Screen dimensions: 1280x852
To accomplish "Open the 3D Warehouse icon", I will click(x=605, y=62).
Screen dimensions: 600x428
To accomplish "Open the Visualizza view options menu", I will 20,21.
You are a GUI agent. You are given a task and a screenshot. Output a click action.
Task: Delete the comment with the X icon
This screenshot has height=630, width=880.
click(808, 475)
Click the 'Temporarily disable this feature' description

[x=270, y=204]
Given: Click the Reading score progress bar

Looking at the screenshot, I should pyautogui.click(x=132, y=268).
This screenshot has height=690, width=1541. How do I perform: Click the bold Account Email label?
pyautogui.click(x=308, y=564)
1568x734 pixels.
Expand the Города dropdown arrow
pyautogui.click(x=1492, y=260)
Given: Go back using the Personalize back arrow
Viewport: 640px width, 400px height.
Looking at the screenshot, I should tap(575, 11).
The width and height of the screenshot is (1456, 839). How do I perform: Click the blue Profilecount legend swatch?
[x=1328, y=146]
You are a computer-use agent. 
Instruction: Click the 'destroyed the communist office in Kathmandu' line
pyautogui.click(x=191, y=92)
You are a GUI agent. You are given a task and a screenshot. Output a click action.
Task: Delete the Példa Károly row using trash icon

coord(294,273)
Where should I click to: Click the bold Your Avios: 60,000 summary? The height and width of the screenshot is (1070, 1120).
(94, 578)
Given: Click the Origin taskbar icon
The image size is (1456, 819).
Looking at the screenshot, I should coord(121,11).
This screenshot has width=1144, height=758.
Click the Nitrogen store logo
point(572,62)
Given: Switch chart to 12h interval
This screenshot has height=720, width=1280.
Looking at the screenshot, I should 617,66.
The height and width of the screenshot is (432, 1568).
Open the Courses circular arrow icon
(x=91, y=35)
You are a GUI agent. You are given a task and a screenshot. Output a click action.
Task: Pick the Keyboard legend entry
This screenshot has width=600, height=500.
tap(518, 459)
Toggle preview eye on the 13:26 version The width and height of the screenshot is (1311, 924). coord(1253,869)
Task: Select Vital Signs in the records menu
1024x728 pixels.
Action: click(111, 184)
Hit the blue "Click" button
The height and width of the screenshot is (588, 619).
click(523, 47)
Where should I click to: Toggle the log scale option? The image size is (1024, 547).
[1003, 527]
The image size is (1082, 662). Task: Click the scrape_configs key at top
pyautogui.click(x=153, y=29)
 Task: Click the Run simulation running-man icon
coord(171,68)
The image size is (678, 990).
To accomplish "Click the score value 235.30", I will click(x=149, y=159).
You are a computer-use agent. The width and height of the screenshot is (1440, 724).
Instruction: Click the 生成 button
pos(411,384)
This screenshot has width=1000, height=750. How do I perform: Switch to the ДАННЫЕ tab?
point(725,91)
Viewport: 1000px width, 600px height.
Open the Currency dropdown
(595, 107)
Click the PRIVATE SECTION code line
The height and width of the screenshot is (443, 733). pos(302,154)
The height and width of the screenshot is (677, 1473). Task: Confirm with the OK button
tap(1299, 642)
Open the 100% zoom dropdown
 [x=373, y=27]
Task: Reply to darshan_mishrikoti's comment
= = = = = = =
What is needed. Could you put each line of the material above into a Markdown table with a Row column for its number and a Line column for its text, leaving out blank lines?

Correct result.
| Row | Line |
|---|---|
| 1 | Screen dimensions: 1280x852 |
| 2 | To accomplish "Open the 3D Warehouse icon", I will click(x=605, y=62). |
| 3 | Screen dimensions: 600x428 |
| 4 | To accomplish "Open the Visualizza view options menu", I will 20,21. |
| 5 | You are a GUI agent. You are given a task and a screenshot. Output a click action. |
| 6 | Task: Delete the comment with the X icon |
| 7 | This screenshot has height=630, width=880. |
| 8 | click(808, 475) |
| 9 | Click the 'Temporarily disable this feature' description |
| 10 | [x=270, y=204] |
| 11 | Given: Click the Reading score progress bar |
| 12 | Looking at the screenshot, I should pyautogui.click(x=132, y=268). |
| 13 | This screenshot has height=690, width=1541. How do I perform: Click the bold Account Email label? |
| 14 | pyautogui.click(x=308, y=564) |
| 15 | 1568x734 pixels. |
| 16 | Expand the Города dropdown arrow |
| 17 | pyautogui.click(x=1492, y=260) |
| 18 | Given: Go back using the Personalize back arrow |
| 19 | Viewport: 640px width, 400px height. |
| 20 | Looking at the screenshot, I should tap(575, 11). |
| 21 | The width and height of the screenshot is (1456, 839). How do I perform: Click the blue Profilecount legend swatch? |
| 22 | [x=1328, y=146] |
| 23 | You are a computer-use agent.  |
| 24 | Instruction: Click the 'destroyed the communist office in Kathmandu' line |
| 25 | pyautogui.click(x=191, y=92) |
| 26 | You are a GUI agent. You are given a task and a screenshot. Output a click action. |
| 27 | Task: Delete the Példa Károly row using trash icon |
| 28 | coord(294,273) |
| 29 | Where should I click to: Click the bold Your Avios: 60,000 summary? The height and width of the screenshot is (1070, 1120). |
| 30 | (94, 578) |
| 31 | Given: Click the Origin taskbar icon |
| 32 | The image size is (1456, 819). |
| 33 | Looking at the screenshot, I should coord(121,11). |
| 34 | This screenshot has width=1144, height=758. |
| 35 | Click the Nitrogen store logo |
| 36 | point(572,62) |
| 37 | Given: Switch chart to 12h interval |
| 38 | This screenshot has height=720, width=1280. |
| 39 | Looking at the screenshot, I should 617,66. |
| 40 | The height and width of the screenshot is (432, 1568). |
| 41 | Open the Courses circular arrow icon |
| 42 | (x=91, y=35) |
| 43 | You are a GUI agent. You are given a task and a screenshot. Output a click action. |
| 44 | Task: Pick the Keyboard legend entry |
| 45 | This screenshot has width=600, height=500. |
| 46 | tap(518, 459) |
| 47 | Toggle preview eye on the 13:26 version The width and height of the screenshot is (1311, 924). coord(1253,869) |
| 48 | Task: Select Vital Signs in the records menu |
| 49 | 1024x728 pixels. |
| 50 | Action: click(111, 184) |
| 51 | Hit the blue "Click" button |
| 52 | The height and width of the screenshot is (588, 619). |
| 53 | click(523, 47) |
| 54 | Where should I click to: Toggle the log scale option? The image size is (1024, 547). |
| 55 | [1003, 527] |
| 56 | The image size is (1082, 662). Task: Click the scrape_configs key at top |
| 57 | pyautogui.click(x=153, y=29) |
| 58 |  Task: Click the Run simulation running-man icon |
| 59 | coord(171,68) |
| 60 | The image size is (678, 990). |
| 61 | To accomplish "Click the score value 235.30", I will click(x=149, y=159). |
| 62 | You are a computer-use agent. The width and height of the screenshot is (1440, 724). |
| 63 | Instruction: Click the 生成 button |
| 64 | pos(411,384) |
| 65 | This screenshot has width=1000, height=750. How do I perform: Switch to the ДАННЫЕ tab? |
| 66 | point(725,91) |
| 67 | Viewport: 1000px width, 600px height. |
| 68 | Open the Currency dropdown |
| 69 | (595, 107) |
| 70 | Click the PRIVATE SECTION code line |
| 71 | The height and width of the screenshot is (443, 733). pos(302,154) |
| 72 | The height and width of the screenshot is (677, 1473). Task: Confirm with the OK button |
| 73 | tap(1299, 642) |
| 74 | Open the 100% zoom dropdown |
| 75 |  [x=373, y=27] |
| 76 | Task: Reply to darshan_mishrikoti's comment |